═══ Data for the task ═══

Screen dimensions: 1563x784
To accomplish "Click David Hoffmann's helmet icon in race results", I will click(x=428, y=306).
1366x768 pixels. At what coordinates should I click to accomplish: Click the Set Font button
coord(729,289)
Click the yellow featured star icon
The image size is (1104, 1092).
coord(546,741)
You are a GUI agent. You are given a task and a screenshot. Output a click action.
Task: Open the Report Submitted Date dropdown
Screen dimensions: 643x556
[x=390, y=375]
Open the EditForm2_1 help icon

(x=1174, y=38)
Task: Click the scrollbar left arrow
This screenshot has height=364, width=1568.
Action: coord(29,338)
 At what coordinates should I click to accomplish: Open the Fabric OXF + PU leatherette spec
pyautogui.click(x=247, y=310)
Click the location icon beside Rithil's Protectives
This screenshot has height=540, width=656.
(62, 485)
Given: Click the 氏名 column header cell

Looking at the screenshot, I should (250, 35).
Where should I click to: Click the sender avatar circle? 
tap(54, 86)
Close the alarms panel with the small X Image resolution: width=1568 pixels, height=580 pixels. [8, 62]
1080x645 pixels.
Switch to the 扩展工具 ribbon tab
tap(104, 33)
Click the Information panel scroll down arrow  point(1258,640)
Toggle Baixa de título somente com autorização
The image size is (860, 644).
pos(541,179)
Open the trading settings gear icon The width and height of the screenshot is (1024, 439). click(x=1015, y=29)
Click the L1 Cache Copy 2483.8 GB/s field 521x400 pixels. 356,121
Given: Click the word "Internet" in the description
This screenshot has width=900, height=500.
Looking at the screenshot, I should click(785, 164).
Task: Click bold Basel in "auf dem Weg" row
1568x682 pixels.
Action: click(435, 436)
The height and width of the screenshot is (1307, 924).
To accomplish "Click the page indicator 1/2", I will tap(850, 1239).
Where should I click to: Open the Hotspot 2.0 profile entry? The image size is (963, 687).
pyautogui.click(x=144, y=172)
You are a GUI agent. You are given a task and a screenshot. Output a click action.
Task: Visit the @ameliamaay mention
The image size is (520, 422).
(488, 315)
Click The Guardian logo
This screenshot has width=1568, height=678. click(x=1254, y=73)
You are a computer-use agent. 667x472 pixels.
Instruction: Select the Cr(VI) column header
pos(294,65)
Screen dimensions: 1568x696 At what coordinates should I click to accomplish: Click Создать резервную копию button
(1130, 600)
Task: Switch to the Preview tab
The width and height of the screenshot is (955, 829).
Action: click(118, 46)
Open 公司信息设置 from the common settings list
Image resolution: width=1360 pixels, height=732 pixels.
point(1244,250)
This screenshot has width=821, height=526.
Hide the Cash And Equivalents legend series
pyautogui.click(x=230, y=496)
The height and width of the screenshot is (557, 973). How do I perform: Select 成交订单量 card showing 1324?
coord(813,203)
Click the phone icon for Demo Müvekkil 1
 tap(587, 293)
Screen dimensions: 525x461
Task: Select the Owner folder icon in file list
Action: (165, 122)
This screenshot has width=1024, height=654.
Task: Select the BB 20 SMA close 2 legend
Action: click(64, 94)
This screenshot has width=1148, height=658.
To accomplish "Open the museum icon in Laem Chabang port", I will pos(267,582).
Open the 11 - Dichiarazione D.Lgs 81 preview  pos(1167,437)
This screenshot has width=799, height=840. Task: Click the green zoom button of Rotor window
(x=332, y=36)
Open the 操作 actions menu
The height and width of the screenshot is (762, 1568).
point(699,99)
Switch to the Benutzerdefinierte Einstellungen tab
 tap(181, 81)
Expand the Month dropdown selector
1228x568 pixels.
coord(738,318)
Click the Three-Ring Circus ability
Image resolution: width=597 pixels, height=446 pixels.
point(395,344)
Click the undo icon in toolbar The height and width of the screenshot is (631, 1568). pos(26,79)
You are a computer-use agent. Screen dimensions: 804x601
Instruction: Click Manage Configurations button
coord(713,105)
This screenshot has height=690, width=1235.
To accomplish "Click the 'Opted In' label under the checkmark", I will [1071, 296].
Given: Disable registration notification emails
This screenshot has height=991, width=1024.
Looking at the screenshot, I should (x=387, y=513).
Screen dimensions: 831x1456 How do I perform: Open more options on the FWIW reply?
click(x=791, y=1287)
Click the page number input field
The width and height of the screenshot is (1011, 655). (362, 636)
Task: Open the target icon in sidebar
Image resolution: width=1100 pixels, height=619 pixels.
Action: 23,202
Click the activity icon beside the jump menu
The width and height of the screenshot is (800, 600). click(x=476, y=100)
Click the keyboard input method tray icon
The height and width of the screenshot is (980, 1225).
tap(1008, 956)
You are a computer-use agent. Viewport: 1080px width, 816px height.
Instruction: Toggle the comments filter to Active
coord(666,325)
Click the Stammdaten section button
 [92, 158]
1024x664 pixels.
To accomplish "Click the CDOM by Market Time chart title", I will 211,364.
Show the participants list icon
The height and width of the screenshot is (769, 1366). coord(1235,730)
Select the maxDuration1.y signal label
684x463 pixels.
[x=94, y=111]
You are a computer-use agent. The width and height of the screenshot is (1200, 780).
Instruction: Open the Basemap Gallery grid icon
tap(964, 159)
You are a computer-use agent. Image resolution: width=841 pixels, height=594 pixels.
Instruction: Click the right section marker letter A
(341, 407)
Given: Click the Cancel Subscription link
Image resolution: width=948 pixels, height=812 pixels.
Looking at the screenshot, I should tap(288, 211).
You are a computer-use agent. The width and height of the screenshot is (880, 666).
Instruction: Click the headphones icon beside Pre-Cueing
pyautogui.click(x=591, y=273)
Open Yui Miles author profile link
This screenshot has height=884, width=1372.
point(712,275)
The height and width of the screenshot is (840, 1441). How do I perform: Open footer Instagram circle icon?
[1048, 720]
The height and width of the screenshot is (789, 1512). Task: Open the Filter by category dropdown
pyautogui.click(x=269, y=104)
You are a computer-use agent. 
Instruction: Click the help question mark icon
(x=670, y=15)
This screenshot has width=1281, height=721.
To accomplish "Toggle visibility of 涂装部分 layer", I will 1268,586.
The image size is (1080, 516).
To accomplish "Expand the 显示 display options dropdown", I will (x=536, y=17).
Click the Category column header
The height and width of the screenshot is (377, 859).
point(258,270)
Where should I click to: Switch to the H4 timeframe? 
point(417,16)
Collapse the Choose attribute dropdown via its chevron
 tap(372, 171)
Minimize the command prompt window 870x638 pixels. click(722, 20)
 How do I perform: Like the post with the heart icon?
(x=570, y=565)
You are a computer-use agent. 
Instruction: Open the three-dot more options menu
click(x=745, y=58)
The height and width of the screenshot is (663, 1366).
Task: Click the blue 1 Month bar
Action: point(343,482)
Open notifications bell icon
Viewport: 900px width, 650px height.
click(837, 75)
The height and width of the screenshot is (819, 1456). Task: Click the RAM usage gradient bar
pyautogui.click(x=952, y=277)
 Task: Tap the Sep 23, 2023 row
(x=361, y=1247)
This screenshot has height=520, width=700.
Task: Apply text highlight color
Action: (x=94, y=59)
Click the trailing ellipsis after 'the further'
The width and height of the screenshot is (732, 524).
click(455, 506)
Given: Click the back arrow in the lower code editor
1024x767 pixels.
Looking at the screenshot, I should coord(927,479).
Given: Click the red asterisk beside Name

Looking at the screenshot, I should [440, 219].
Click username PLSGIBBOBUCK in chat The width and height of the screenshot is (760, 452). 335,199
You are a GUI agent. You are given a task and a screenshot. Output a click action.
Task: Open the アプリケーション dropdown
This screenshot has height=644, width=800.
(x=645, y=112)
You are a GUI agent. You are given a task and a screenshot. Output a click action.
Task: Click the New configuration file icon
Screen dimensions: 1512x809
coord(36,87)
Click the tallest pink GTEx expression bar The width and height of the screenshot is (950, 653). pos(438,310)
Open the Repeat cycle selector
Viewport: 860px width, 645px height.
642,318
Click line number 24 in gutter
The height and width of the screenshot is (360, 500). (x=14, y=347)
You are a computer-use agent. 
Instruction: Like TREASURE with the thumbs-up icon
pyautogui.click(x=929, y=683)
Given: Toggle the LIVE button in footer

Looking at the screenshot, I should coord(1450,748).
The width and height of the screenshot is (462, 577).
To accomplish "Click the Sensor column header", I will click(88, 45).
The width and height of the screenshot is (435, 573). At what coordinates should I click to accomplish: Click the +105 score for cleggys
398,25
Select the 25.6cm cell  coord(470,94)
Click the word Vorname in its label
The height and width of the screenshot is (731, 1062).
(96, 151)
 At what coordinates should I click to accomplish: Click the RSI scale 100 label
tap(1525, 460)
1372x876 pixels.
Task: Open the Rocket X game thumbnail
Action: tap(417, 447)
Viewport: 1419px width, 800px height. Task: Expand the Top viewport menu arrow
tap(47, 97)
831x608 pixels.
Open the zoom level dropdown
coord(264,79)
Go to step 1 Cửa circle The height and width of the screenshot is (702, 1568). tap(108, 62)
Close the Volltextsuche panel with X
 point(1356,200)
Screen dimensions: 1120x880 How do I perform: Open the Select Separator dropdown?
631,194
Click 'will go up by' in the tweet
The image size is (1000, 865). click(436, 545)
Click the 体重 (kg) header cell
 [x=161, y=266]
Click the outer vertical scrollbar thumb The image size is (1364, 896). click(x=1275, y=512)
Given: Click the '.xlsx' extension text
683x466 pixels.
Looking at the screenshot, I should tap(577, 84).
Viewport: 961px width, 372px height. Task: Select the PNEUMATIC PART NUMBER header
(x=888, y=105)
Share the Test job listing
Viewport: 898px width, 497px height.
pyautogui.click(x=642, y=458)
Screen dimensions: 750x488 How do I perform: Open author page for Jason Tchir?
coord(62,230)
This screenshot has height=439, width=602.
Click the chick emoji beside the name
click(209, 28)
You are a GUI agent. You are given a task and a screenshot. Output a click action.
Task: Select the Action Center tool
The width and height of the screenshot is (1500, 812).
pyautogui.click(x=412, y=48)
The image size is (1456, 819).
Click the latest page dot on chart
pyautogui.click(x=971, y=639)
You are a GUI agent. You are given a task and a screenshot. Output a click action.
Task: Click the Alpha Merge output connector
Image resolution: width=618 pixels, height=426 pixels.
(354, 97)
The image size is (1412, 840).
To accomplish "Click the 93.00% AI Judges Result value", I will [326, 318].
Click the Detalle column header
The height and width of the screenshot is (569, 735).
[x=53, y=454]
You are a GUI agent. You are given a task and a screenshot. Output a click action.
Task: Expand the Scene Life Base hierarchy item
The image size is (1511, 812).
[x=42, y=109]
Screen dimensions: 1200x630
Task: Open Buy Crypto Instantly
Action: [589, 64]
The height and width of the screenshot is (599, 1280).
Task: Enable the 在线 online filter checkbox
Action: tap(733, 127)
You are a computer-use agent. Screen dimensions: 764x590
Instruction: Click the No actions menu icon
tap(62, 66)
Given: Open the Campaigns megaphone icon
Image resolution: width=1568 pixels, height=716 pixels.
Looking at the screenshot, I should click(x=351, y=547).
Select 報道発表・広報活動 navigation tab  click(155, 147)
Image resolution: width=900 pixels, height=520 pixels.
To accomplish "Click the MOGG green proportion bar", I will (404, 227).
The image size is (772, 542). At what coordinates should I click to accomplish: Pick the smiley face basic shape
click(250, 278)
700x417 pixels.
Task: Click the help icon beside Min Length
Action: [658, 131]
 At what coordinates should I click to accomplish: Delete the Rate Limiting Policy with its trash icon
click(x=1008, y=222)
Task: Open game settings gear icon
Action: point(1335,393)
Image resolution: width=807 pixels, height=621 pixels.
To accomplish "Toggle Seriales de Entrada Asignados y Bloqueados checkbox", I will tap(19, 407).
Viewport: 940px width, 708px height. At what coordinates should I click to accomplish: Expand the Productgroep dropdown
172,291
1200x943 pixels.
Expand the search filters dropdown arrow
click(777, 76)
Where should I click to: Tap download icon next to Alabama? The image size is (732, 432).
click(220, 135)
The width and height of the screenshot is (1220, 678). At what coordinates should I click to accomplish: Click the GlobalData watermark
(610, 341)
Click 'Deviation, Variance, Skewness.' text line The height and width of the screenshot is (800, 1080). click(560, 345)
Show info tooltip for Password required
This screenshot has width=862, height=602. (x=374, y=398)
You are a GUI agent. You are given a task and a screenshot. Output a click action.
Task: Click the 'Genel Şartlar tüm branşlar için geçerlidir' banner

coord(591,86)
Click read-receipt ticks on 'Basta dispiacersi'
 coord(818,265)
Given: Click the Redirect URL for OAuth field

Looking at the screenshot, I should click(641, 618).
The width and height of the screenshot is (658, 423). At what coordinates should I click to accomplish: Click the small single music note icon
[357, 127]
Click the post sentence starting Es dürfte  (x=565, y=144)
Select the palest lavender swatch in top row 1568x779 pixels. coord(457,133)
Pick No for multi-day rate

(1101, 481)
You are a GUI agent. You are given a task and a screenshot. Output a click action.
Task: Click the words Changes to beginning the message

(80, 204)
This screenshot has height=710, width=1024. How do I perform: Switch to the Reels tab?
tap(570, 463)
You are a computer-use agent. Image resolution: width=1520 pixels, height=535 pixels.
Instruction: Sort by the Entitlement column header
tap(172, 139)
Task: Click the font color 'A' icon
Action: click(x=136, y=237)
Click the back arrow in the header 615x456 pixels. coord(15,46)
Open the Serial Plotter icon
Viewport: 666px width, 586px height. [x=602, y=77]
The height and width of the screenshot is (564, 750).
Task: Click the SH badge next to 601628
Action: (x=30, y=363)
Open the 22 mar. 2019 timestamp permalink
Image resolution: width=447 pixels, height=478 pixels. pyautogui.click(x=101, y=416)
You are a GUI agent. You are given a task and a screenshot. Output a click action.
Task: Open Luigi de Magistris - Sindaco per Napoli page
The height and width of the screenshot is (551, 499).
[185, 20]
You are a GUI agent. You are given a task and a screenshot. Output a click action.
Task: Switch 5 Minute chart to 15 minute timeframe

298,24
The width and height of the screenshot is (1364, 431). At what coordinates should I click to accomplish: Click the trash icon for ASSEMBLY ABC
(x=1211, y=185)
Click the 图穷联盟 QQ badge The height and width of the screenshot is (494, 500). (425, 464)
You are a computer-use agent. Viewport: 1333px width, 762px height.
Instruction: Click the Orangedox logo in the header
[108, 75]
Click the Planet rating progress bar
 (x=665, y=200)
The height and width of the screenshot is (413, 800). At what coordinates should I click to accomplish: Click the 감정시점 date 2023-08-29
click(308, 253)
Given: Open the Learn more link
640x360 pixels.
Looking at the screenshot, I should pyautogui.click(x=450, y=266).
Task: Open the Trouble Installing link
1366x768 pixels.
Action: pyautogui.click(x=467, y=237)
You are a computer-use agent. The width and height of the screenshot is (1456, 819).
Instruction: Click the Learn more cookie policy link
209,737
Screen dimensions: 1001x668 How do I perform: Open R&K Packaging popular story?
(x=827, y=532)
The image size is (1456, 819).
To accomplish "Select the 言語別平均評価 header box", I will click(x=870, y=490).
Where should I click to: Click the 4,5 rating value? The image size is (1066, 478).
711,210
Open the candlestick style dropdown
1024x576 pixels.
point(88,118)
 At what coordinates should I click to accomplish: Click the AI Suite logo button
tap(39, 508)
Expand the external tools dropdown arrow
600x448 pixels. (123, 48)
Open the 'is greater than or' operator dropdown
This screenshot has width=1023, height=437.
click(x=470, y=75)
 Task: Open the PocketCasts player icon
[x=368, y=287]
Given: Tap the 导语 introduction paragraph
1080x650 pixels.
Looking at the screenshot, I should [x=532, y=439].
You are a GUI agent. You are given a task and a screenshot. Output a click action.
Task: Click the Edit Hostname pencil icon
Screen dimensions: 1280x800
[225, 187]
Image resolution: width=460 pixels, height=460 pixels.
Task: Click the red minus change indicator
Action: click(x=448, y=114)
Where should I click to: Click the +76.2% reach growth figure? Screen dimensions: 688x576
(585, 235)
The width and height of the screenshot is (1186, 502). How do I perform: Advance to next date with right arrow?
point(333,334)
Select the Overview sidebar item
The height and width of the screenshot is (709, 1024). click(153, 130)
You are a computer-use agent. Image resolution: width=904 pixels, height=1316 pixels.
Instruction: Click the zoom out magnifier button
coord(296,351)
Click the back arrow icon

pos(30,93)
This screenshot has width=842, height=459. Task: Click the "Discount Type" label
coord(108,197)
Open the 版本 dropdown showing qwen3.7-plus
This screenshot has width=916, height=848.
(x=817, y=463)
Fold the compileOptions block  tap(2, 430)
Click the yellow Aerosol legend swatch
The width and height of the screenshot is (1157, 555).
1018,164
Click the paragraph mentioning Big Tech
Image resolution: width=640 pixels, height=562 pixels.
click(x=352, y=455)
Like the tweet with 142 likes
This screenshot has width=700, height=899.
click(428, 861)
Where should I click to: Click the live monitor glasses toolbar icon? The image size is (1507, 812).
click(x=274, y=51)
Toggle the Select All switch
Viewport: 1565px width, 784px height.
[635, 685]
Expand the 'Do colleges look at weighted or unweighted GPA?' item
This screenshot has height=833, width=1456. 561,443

═══

Nothing but the lines from the one with "Image resolution: width=640" through the final line of the records may appear in the answer, and each must be transcribed exactly.

Exercise solution:
Image resolution: width=640 pixels, height=562 pixels.
click(x=352, y=455)
Like the tweet with 142 likes
This screenshot has width=700, height=899.
click(428, 861)
Where should I click to: Click the live monitor glasses toolbar icon? The image size is (1507, 812).
click(x=274, y=51)
Toggle the Select All switch
Viewport: 1565px width, 784px height.
[635, 685]
Expand the 'Do colleges look at weighted or unweighted GPA?' item
This screenshot has height=833, width=1456. 561,443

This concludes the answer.